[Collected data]
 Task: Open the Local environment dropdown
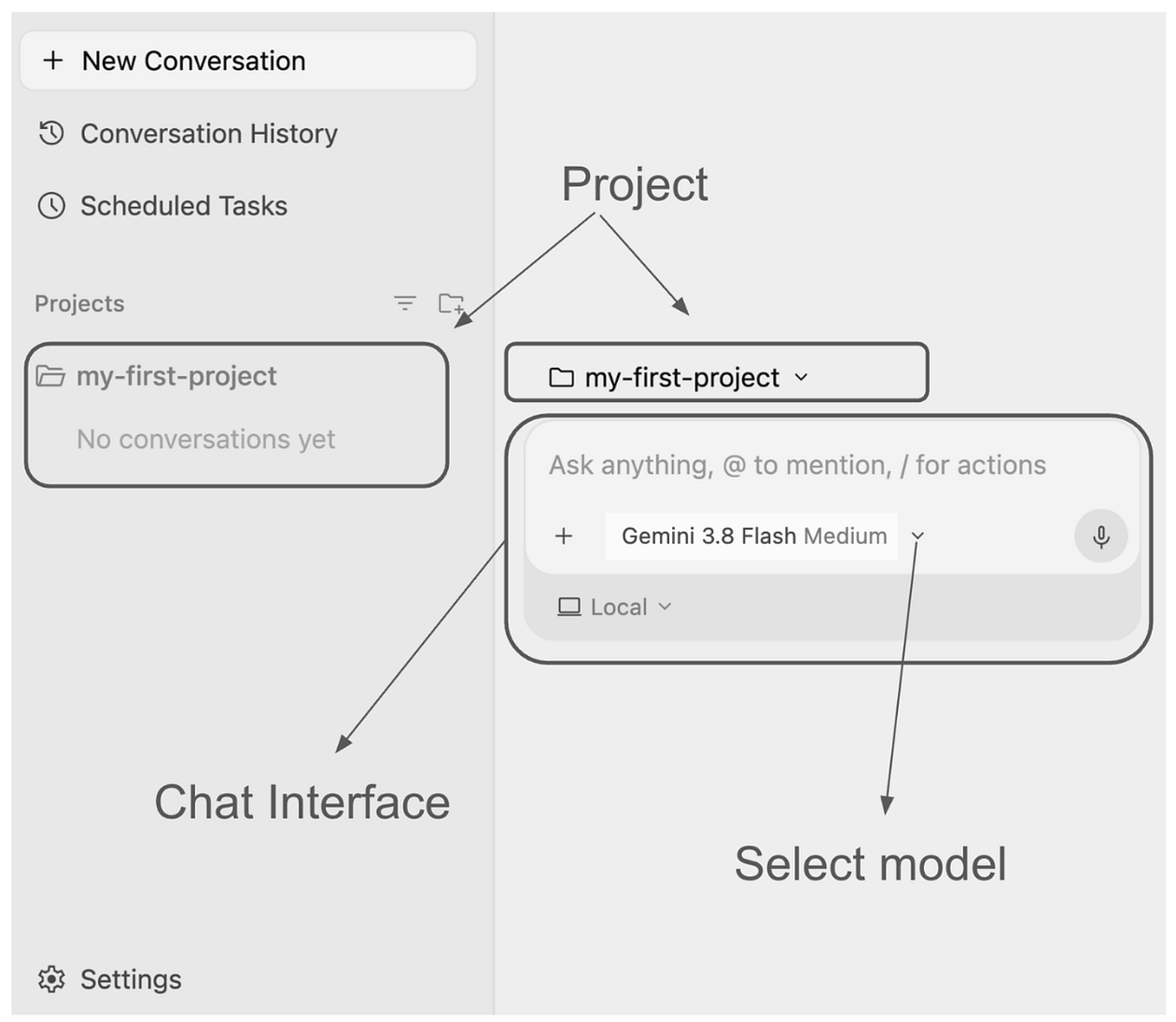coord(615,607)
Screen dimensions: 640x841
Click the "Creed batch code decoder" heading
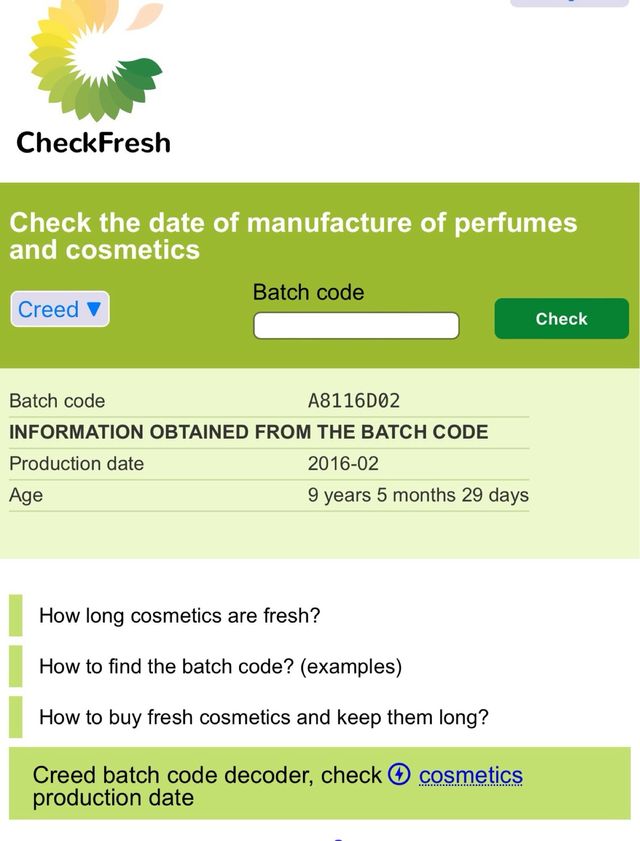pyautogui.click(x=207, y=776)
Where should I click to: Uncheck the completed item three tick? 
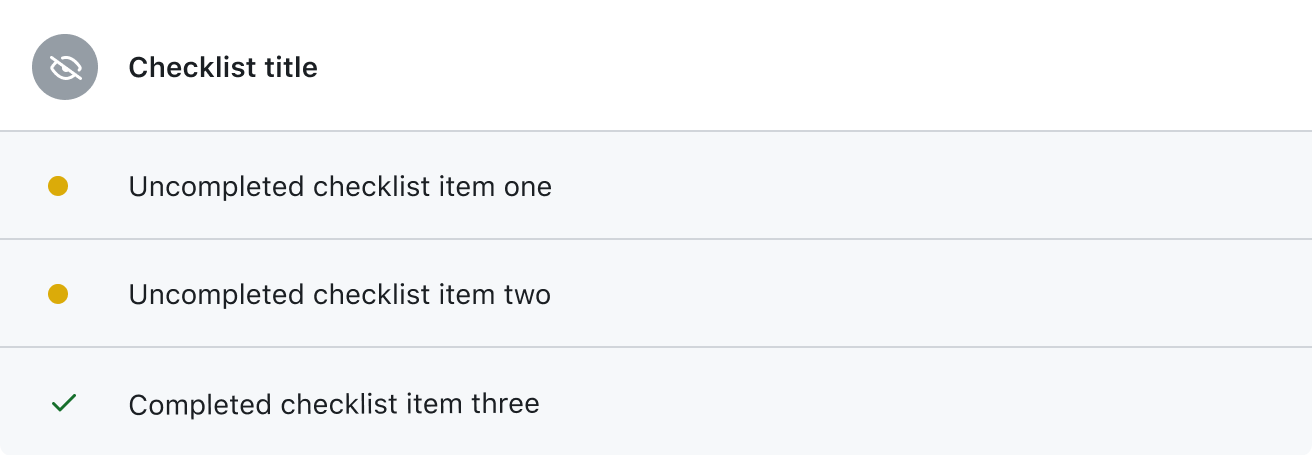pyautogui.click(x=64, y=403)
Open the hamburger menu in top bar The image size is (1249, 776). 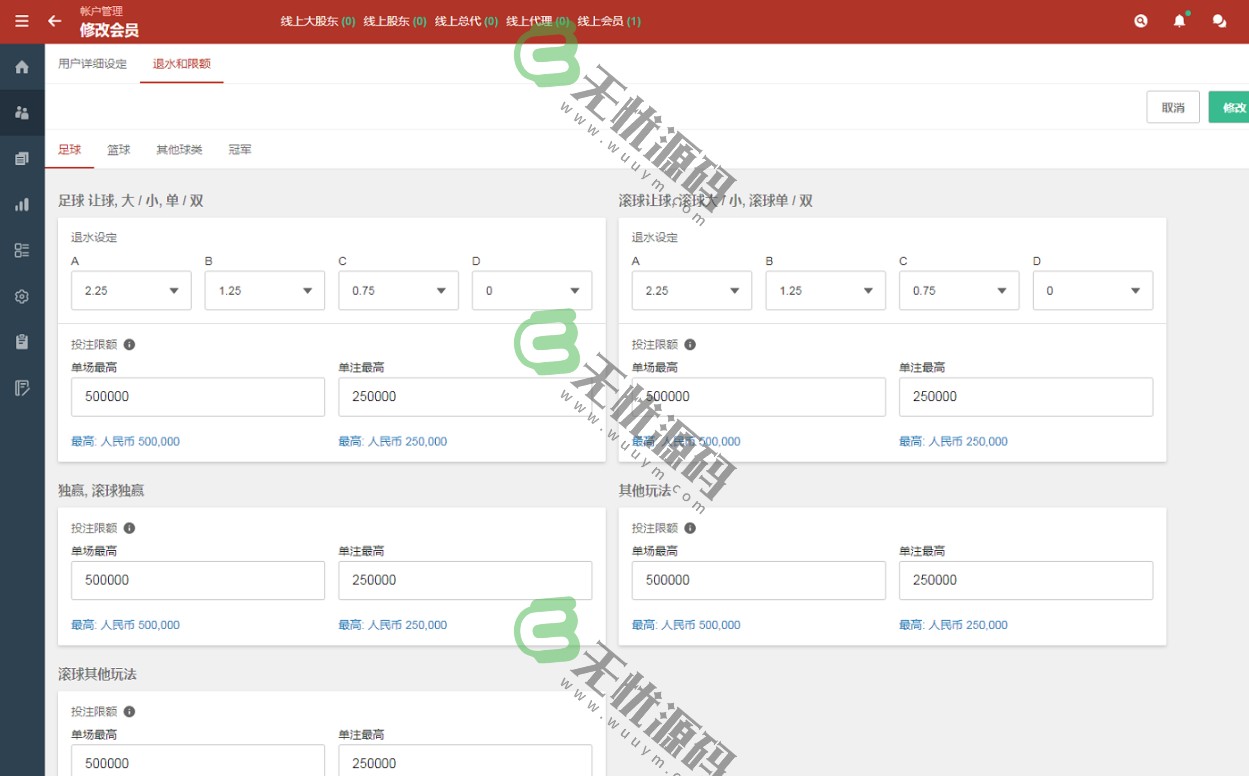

— Problem statement —
Copy out every entry above exactly. Leave the pictures out.

— Reply to the exercise —
 Task: Open the Local environment dropdown
coord(615,607)
Screen dimensions: 640x841
Click the "Creed batch code decoder" heading
pyautogui.click(x=207, y=776)
Where should I click to: Uncheck the completed item three tick? 
pyautogui.click(x=64, y=403)
Open the hamburger menu in top bar The image size is (1249, 776). 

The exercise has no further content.